How much should independent appliance repair technicians charge?
Most independent appliance repair technicians charge a separate diagnostic (service-call) fee to come out and identify the problem, then bill hourly or a flat rate for the repair itself — many apply the diagnostic fee toward the repair cost if the customer approves the work. Your hourly rate needs to cover drive time between calls, a rotating parts inventory, and specialty diagnostic tools, not just wrench time in front of the appliance.
Estimate your rate
A starting point for appliance repair — adjust to your own numbers.
~$64.50 / hour
Formula: (target income + expenses) ÷ (billable hours/week × 50 working weeks). This is a starting estimate, not a guarantee — adjust for local market rates.
What moves the rate
- Diagnostic / service-call fee ($50-130, often including travel and the first bit of labor) charged whether or not the customer proceeds with the repair, since your time and drive were spent either way
- Appliance type and repair complexity (a dryer belt or icemaker swap is quick; a refrigerator compressor/sealed-system repair or a built-in double-oven control board takes far longer and often costs more in parts)

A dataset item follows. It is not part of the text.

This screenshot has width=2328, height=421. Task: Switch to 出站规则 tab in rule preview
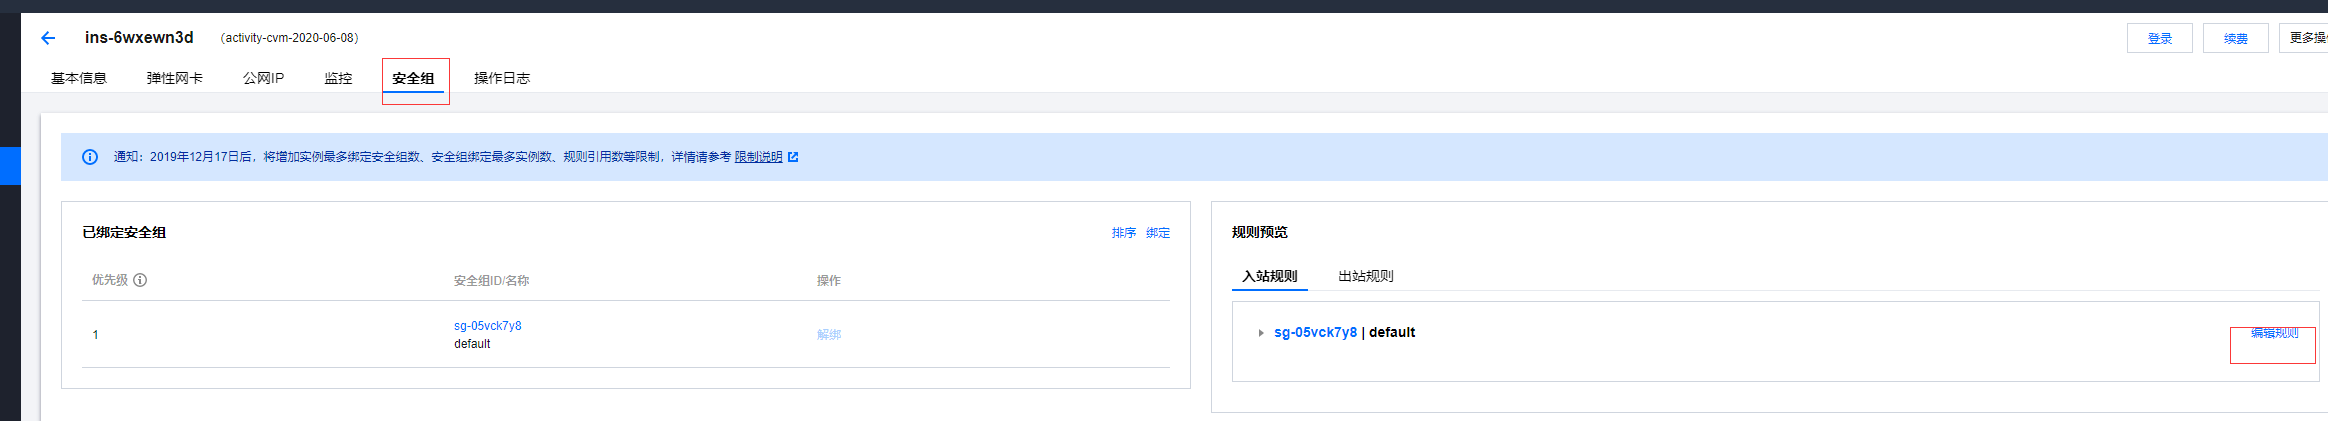click(1365, 276)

- Parts cost and markup (technicians commonly mark up parts over their wholesale cost to cover ordering, stocking, and warranty risk on the part)

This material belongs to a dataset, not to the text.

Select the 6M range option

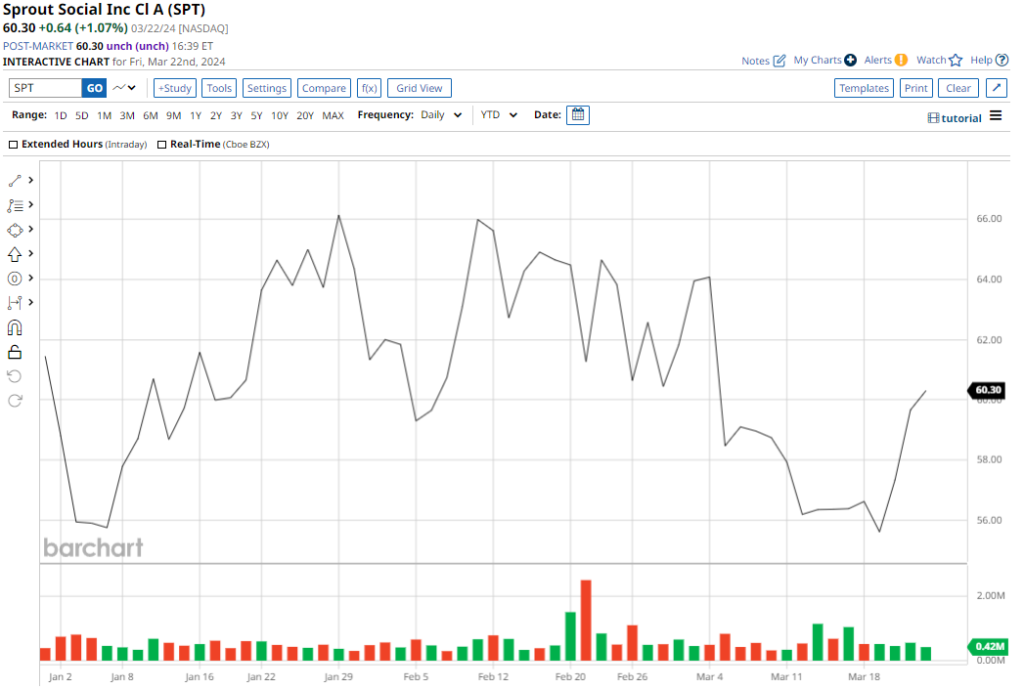150,116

- Smart/connected appliances (Wi-Fi-enabled washers, fridges with touchscreens) take longer to diagnose and commonly command a higher diagnostic fee than a standard appliance
- After-hours, weekend, or emergency service (a refrigerator that stopped cooling can't always wait until Monday) typically adds a premium
- Local cost of living and competitor rates in your metro
Base rate set at $100/hr, inside the commonly-cited $100-125/hr average for appliance repair labor (the full researched range runs $50-175/hr depending on market and appliance type) — well above the ~$24/hr median wage an employed technician earns, since that wage figure reflects an employer's cut, not what an independent should charge. Always quote a separate diagnostic/service-call fee ($50-130) up front so a no-repair house call still covers your drive and time. The $4,500/yr expense default covers business use of a service vehicle for hauling tools and a parts inventory (fuel, extra maintenance, and insurance attributable to work use, ~$1,800-2,400/yr combined for commercial auto coverage), general liability insurance (~$500-1,500/yr, covering property damage during a repair), diagnostic tools and a rotating parts/supplies float (multimeter, appliance-specific service tools, common replacement parts kept on hand, ~$800-1,200/yr), and scheduling/dispatch software (~$300-500/yr) — a manufacturer certification (many major brands offer factory-authorized-service training) isn't required to operate independently but can support a rate premium and is worth budgeting for separately once you've picked a niche (e.g. specializing in one or two brands).